§ **Objective**
Reproduce every line of the material below word for word, omitting the pictures.

§ **Data supplied**
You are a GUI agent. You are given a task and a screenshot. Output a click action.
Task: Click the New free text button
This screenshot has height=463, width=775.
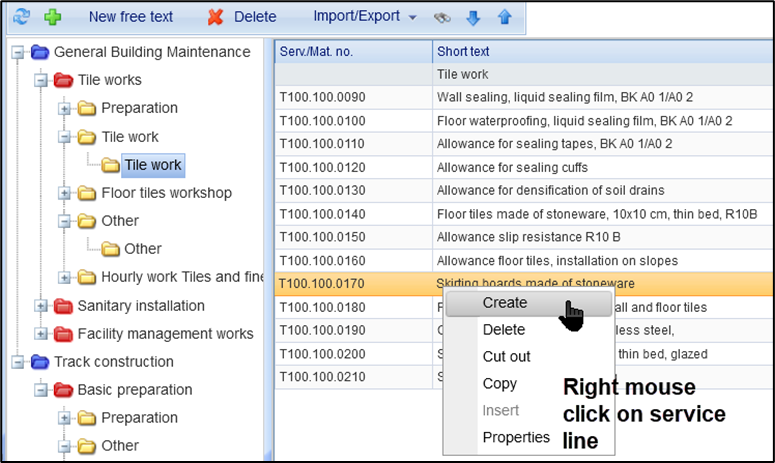(130, 17)
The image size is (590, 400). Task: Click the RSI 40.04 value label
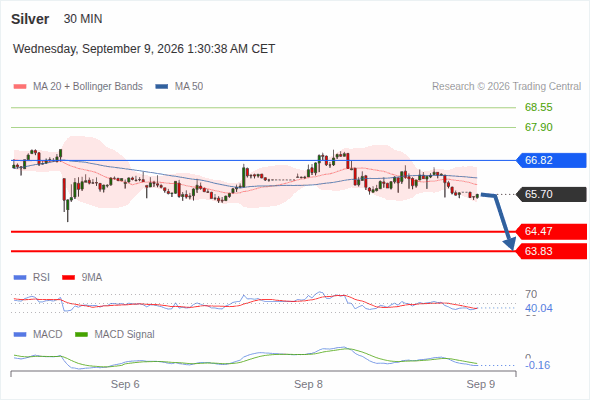[x=538, y=309]
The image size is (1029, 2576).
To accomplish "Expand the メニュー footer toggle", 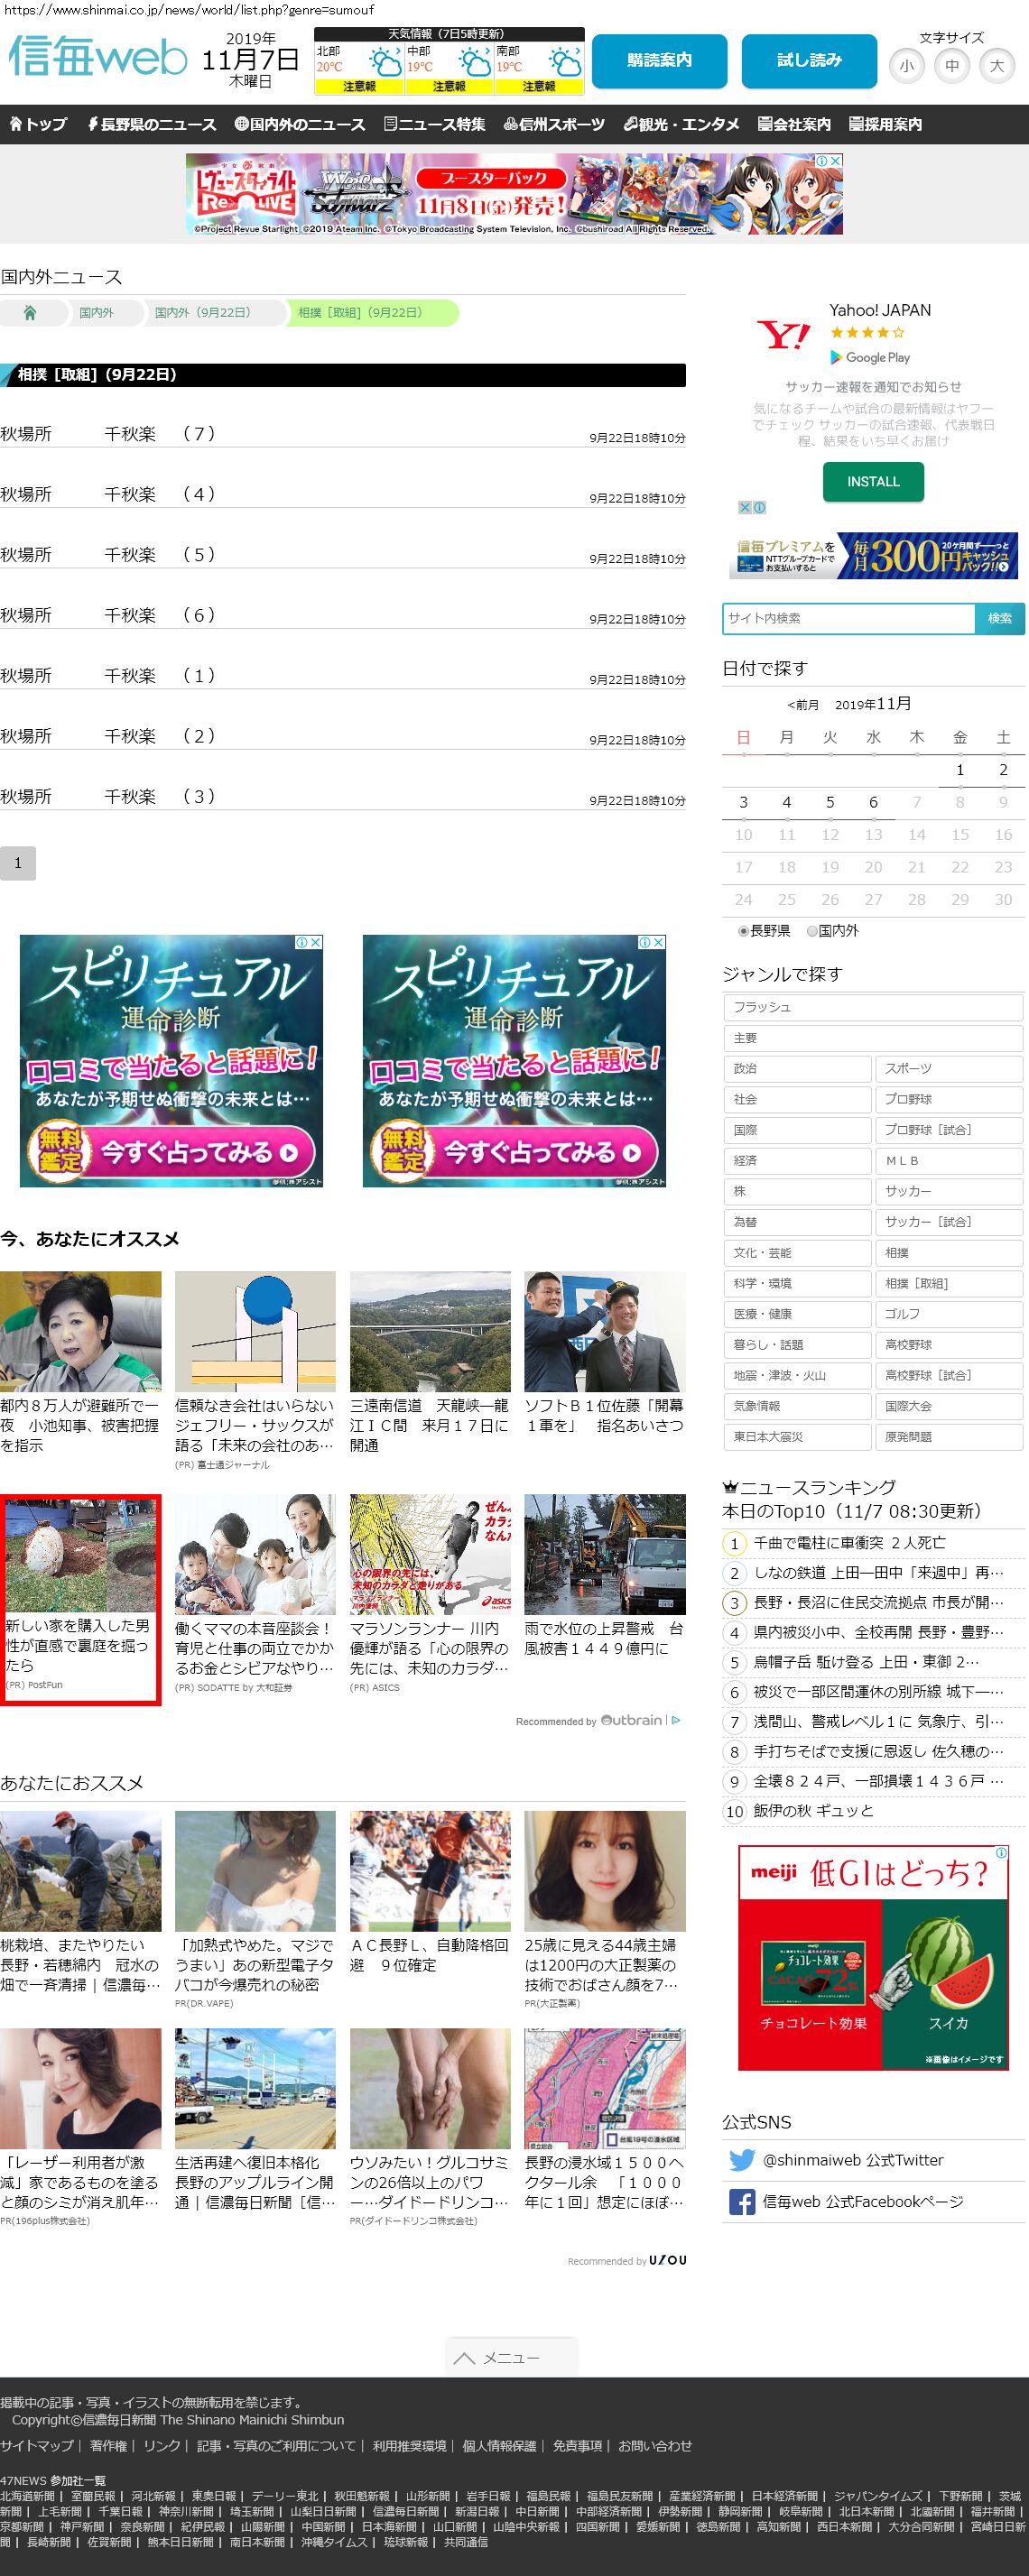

§ **The completed task**
You are a GUI agent. You are given a task and a screenshot. Output a click action.
Task: Click the New free text button
This screenshot has height=463, width=775.
(130, 17)
The image size is (590, 400). Task: Click the RSI 40.04 value label
[x=538, y=309]
The image size is (1029, 2576).
To accomplish "Expand the メニュー footer toggle", 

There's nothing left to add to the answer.